Accordingly, we hold that the District Court erred in failing to grant a new trial on the validity of the 1984 will and we reverse and remand on this issue.
In its judgment filed December 12, 1994, the District Court awarded Robert and James attorney fees in the amount of $55,653.57. In her Motion for New Trial or to Alter or Amend Judgment, Joyce objected to the award of attorney fees on the grounds that there were originally three parties as plaintiffs in this action, all of whom were asserting the same challenge to the 1984 will. In addition Joyce claimed that the personal representatives were not entitled to an award of attorney fees for their work in connection with the recovery of the CDs.
In its February 2, 1995 Memorandum and Order, the District Court reserved Joyce's objection to the award of attorney fees pending resolution of the new trial on the validity of the Instrument of Revocation. In light of our decision to grant a new trial on the validity of the 1984 will as well as the Instrument of Revocation, we reverse the award of attorney fees to Robert and James and we remand to the District Court.
Issue 3
Whether the District Court erred in limiting cross-examination regarding the settlement agreement.
On April 8,1994, Robert, James, Gary and Marlene entered into a settlement agreement. Joyce was not a party to this agreement. Prior to trial, James and Robert filed a motion to prevent Joyce from admitting the settlement agreement into evidence at trial. The District Court granted the motion and ruled that the contents of the settlement agreement would not be admissible. However, the court ordered that any witness that was a party to the agreement could be questioned as to the existence of the agreement and as to the fact that the witness might receive a greater share of the estate if one party prevailed over the other in order to attack the credibility of the witness by showing a motive for bias or prejudice. On appeal, Joyce contends that the District Court erred in limiting cross-examination regarding the settlement agreement.

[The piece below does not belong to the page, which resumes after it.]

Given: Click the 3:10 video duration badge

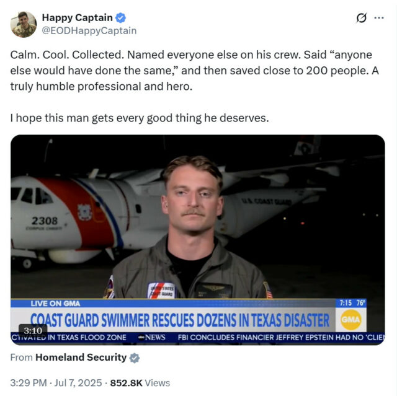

This Court will review the evidentiary decisions of a trial court to determine whether the trial court abused its discretion and will not overrule a trial court's decisions as to admissibility of evidence unless there was manifest abuse. Jim's Excavating Service v. HKM Assoc. (1994), 265 Mont. 494, 506, 878 P.2d 248, 255 (citing Mason v. Ditzel (1992), 255 Mont. 364, 370-71, 842 P.2d 707, 712).
Rule 408, M.R.Evid., forbids the introduction at trial of offers to compromise and settlement agreements. However, the Rule does permit the use of settlement agreements for limited purposes, such as proving bias or prejudice of a witness in accordance with Rule 607, M.R.Evid.
At trial, Joyce's counsel questioned Gary, one of the settling parties, extensively regarding the settlement agreement and whether Gary would gain under the agreement if Robert and James prevailed at trial. Gary admitted that he would gain. From this cross-examination, Gary's bias was adequately brought out and the jury had sufficient evidence of the nature and effect of the settlement agreement to judge the credibility of Gary's testimony.
Accordingly, we hold that the District Court did not abuse its discretion in limiting the admission of the settlement agreement to show bias or prejudice of a witness.
Affirmed in part, reversed in part and remanded for further proceedings consistent with this opinion.
CHIEF JUSTICE TURNAGE, JUSTICES GRAY, HUNT and TRIEWEILER concur.